Malaria drug takes on two deadly emerging viruses
March 6th, 2009 - 1:46 pm ICT by IANSWashington, March 6 (IANS) Two lethal viruses that have emerged in recent outbreaks met their nemesis in chloroquine, an established drug to prevent and treat malaria, according to a new study.
The two henipaviruses that are the subject of the study - Hendra Virus (HeV) and Nipah Virus (NiV) - emerged during the 1990s in Australia and Southeast Asia. Harboured by fruit bats, they cause potentially fatal encephalitis and respiratory disease in humans, with a devastating 75 percent fatality rate.
More recently, NiV outbreaks in Bangladesh involving human-to-human transmission have focussed attention on it as a global health concern.
The researchers, based in Weill Cornell Medical College’s (WCMC) paediatrics department, were surprised by their discovery that chloroquine, a safe, low-cost medicine that has been used to combat malaria for more than 50 years, is a highly active inhibitor of infection by Hendra and Nipah.
“The fact that chloroquine is safe and widely used in humans means that it may bypass the usual barriers associated with drug development and move quickly into clinical trials,” said Anne Moscona, professor of paediatrics and microbiology & immunology at WCMC and study co-author.
“Chloroquine stands a good chance of making it through the development process in time to prevent further outbreaks of these deadly infections,” added Moscona.
Like the avian flu, SARS, and Ebola viruses, Hendra and Nipah are zoonotic pathogens. That means they originate in certain animals but can jump between animal species and between animals and humans.

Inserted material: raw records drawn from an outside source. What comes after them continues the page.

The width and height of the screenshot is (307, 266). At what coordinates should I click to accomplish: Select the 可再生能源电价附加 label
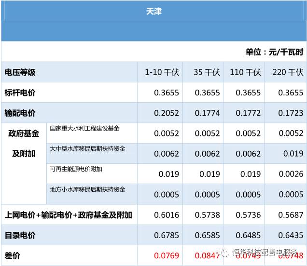(76, 169)
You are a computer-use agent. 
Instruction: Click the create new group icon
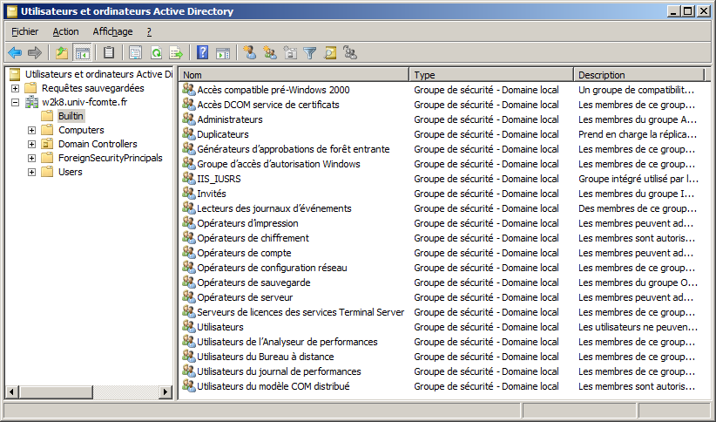coord(270,53)
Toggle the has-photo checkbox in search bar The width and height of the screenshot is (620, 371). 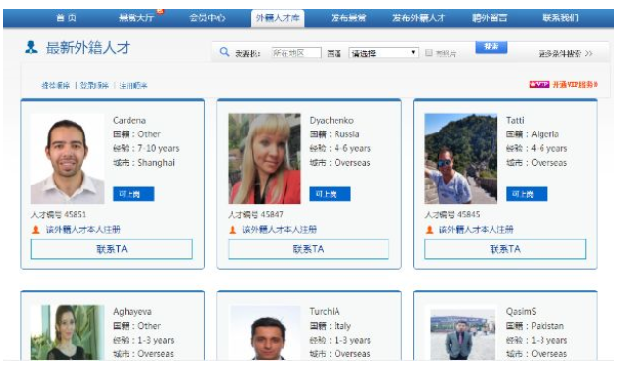click(x=429, y=52)
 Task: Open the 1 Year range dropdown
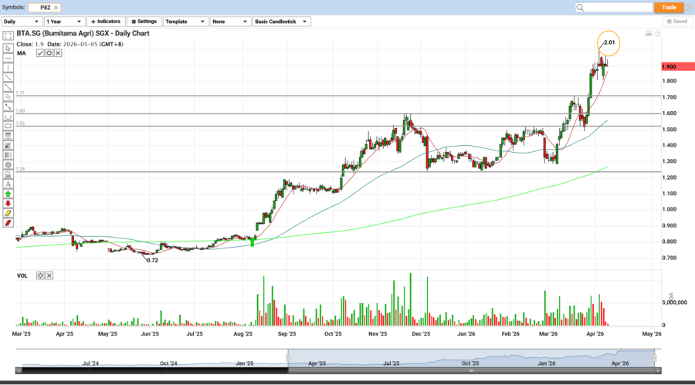pyautogui.click(x=64, y=22)
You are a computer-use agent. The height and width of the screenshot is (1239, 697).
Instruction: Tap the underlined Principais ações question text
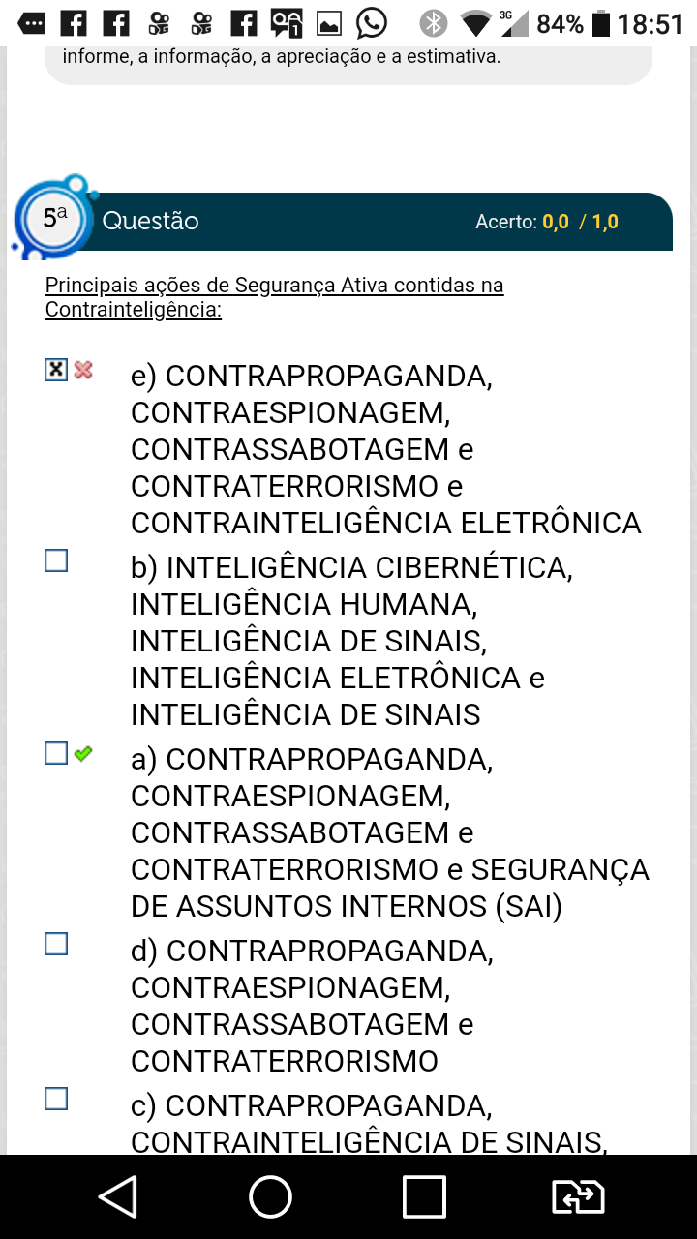coord(274,297)
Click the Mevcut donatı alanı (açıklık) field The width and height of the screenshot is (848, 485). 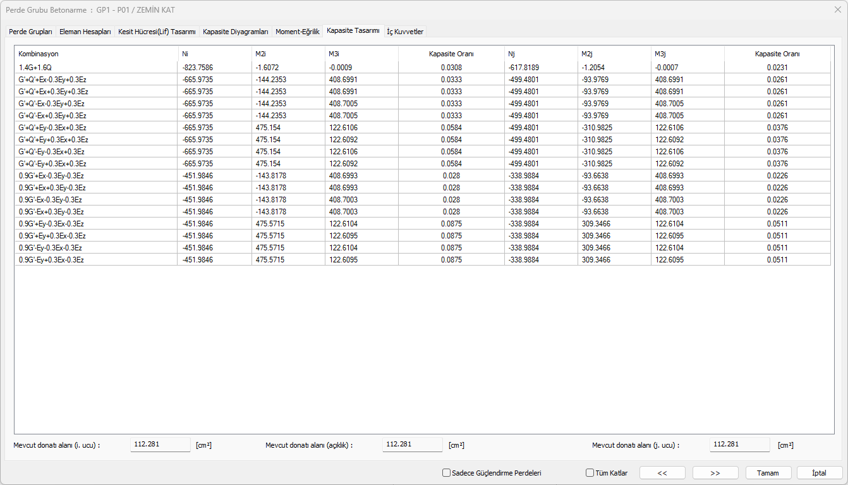412,445
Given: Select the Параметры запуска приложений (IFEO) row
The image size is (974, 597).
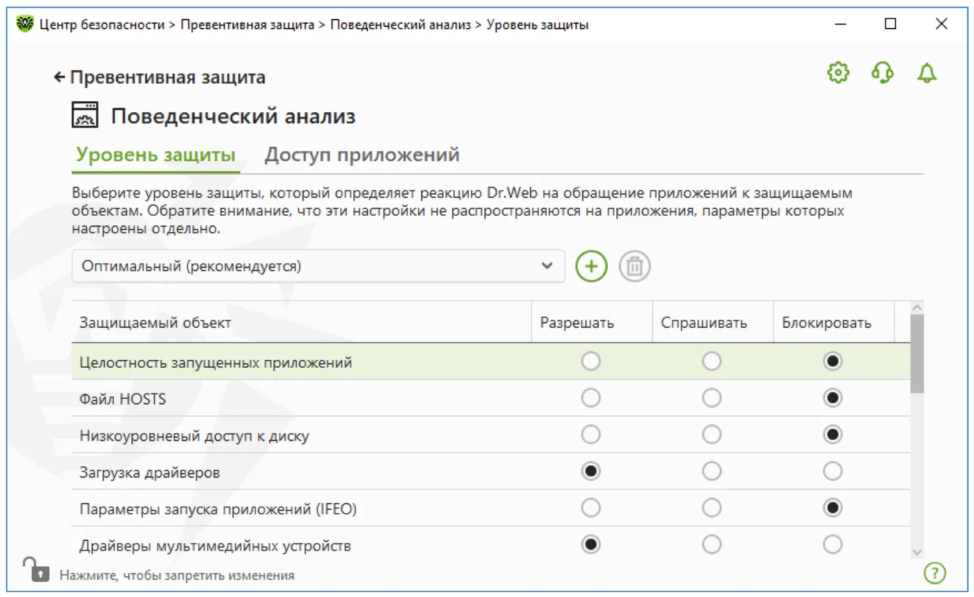Looking at the screenshot, I should (x=218, y=509).
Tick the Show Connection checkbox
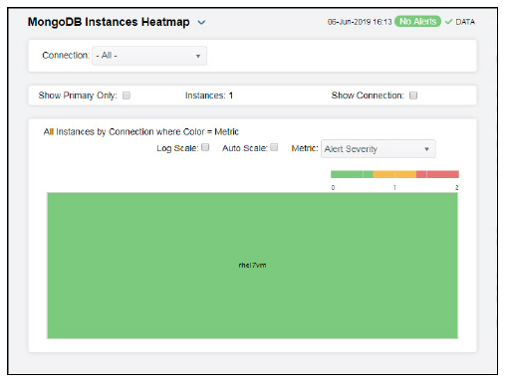Image resolution: width=506 pixels, height=383 pixels. (413, 96)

There are currently no vaccines or treatments against the two henipaviruses, which are listed by the US government as possible bio-terror agents.

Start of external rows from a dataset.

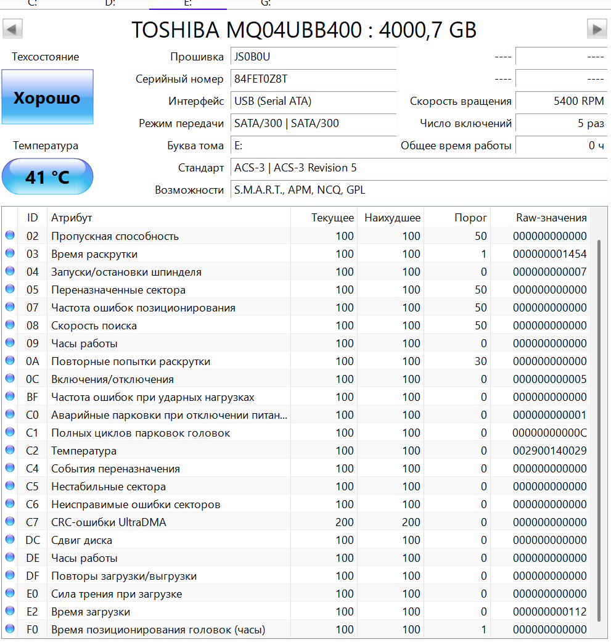Click the Атрибут column header
The width and height of the screenshot is (611, 642).
pyautogui.click(x=72, y=218)
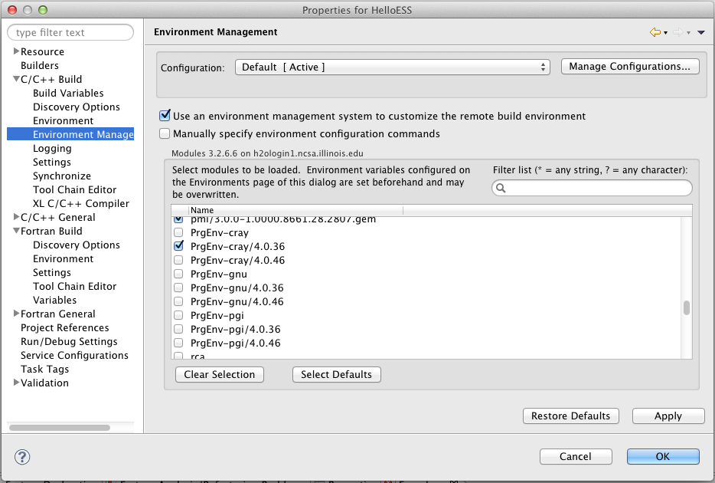Expand the Resource tree node
The height and width of the screenshot is (483, 715).
(x=16, y=51)
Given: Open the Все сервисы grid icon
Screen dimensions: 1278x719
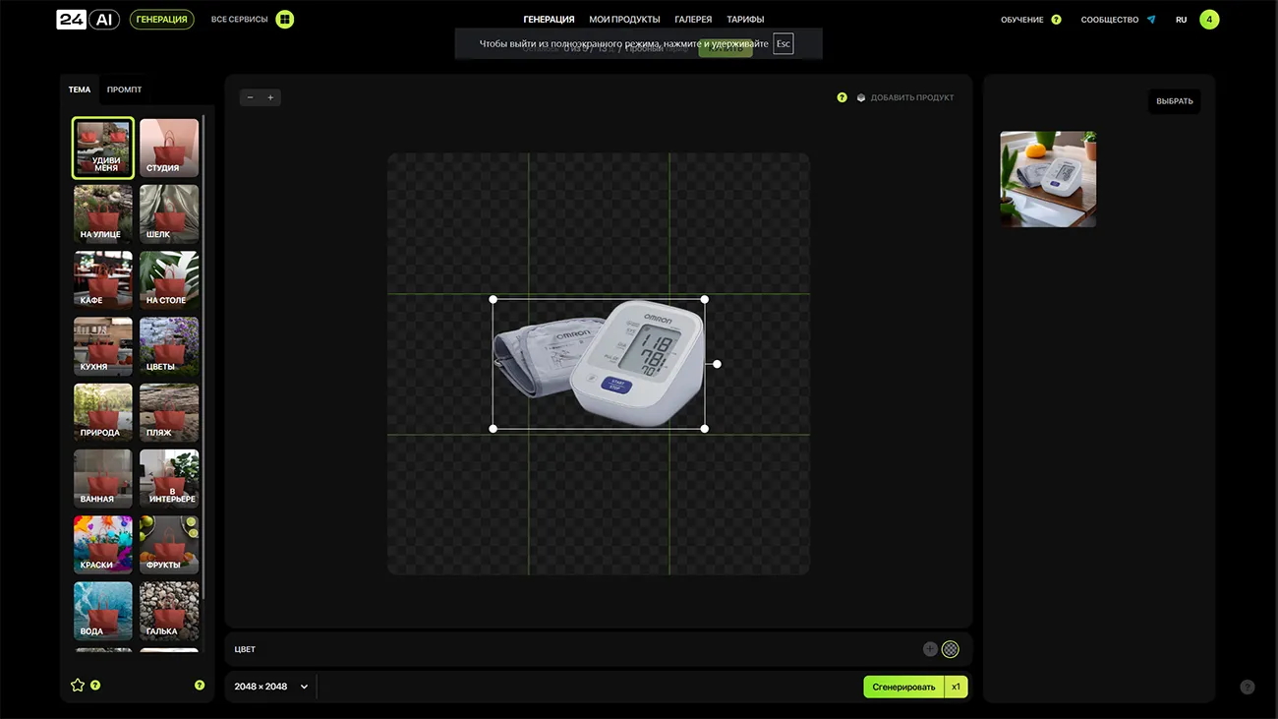Looking at the screenshot, I should point(284,20).
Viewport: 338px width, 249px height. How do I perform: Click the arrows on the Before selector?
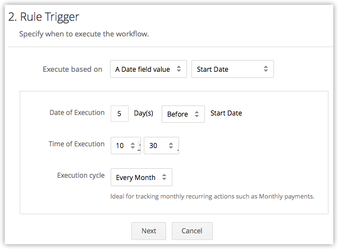[197, 114]
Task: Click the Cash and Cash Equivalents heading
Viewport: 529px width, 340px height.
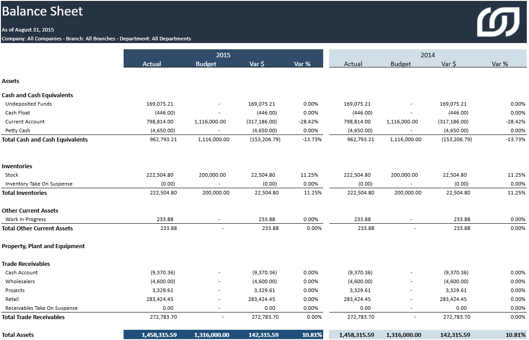Action: pyautogui.click(x=37, y=95)
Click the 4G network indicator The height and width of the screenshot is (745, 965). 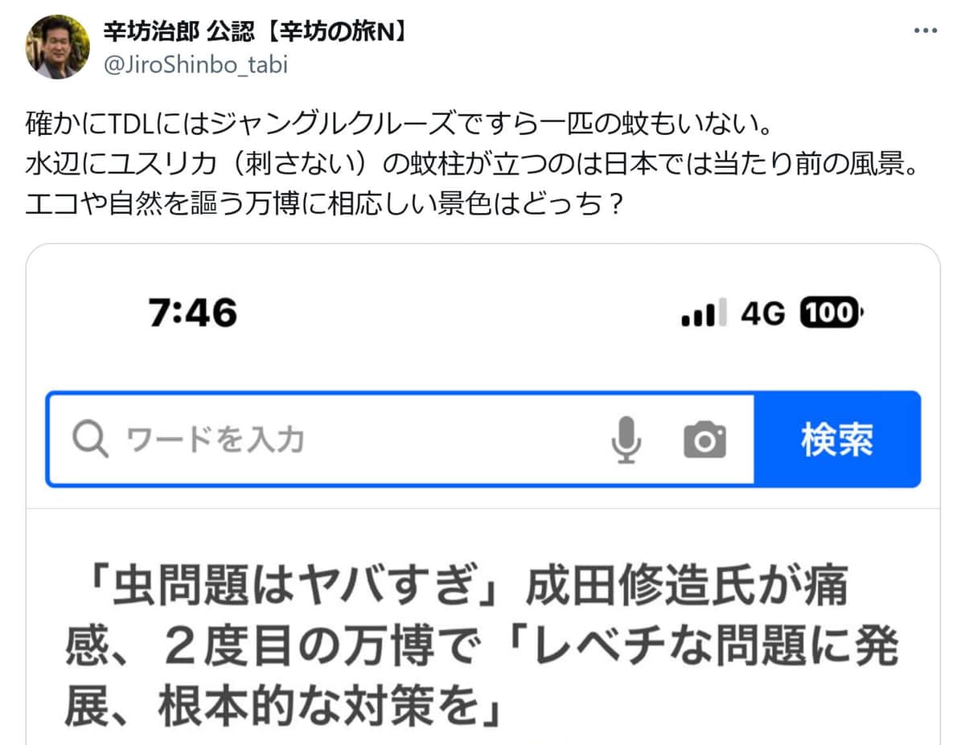click(762, 313)
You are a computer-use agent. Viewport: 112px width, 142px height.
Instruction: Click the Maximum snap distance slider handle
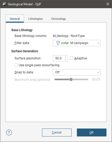point(71,79)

Chloroquine does not prevent Hendra or Nipah virus from entering the cell. Instead, the chloroquine molecule appears to block the action of a key enzyme, called cathepsin L, which is essential to the virus’s growth and maturation, said a WCMC release.
Without this enzyme, newly formed Hendra or Nipah viruses cannot process the protein that permits the viruses to fuse with the host cell. Newly formed viruses then cannot spread the infection; in other words, they can invade, but cannot cause disease.
These findings were published in the Journal of Virology.